▶ Stated task
In the passage on tax patents, what group of patents are tax patents part of?

-------- Reading passage

What is a Tax Patent?

A tax patent is a patent that claims a method or a system for reducing or deferring taxes. Prior to 201, and the implementation of the America Invents Act, a person could invent a new way of reducing or deferring taxes and potentially get a patent on the method or system to perform the new tax method. Tax patents are part of a group of patents called business method patents. These kinds of patents were often the subject of litigation. 

After the implementation of the America Invents Act, tax patents are effectively prohibited. Under the Leahy-Smith America Invents Act, Pub. L. No. 112-29, sec. 14(a). For purposes of evaluating an invention under section 102 or 103 of title 35, United States Code, any strategy for reducing, avoiding, or deferring tax liability, whether known or unknown at the time of the invention or application for patent, shall be deemed insufficient to differentiate a claimed invention from the prior art.


The Nexus between Patents and Taxes

Both patents and taxes are essential components of the business world, and understanding their relationship can be valuable to companies seeking to reduce their tax liability. The multifaceted nexus between patents and taxes creates a complex landscape that influences business decisions, investment strategies, and public policy.

Tax Implications of Patent Ownership

Patents are considered assets, therefore are subject to taxation. The tax implications of patent ownership are significant and can vary depending on several factors, such as the jurisdiction in which the patent is held, the amount and type of income generated from the patent, and the legal structure of the patent owner (individual, corporation, partnership, etc.). Understanding these tax implications is crucial for patent owners to effectively manage their intellectual property and optimize their financial position.

----------------
-------- Recorded information

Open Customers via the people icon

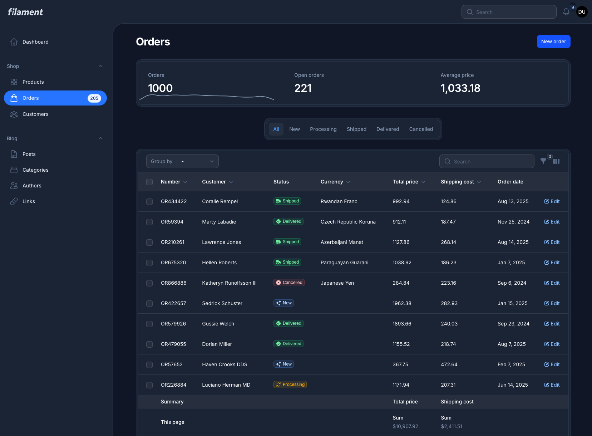(x=14, y=114)
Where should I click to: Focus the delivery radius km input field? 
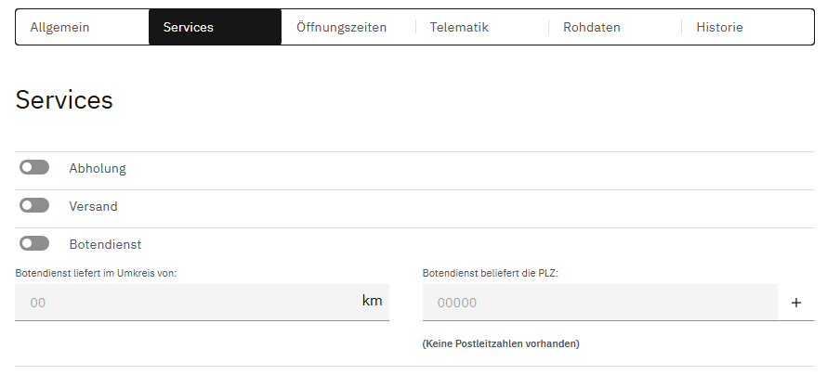pyautogui.click(x=186, y=302)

----------------

▶ Response to this task
Business method patents.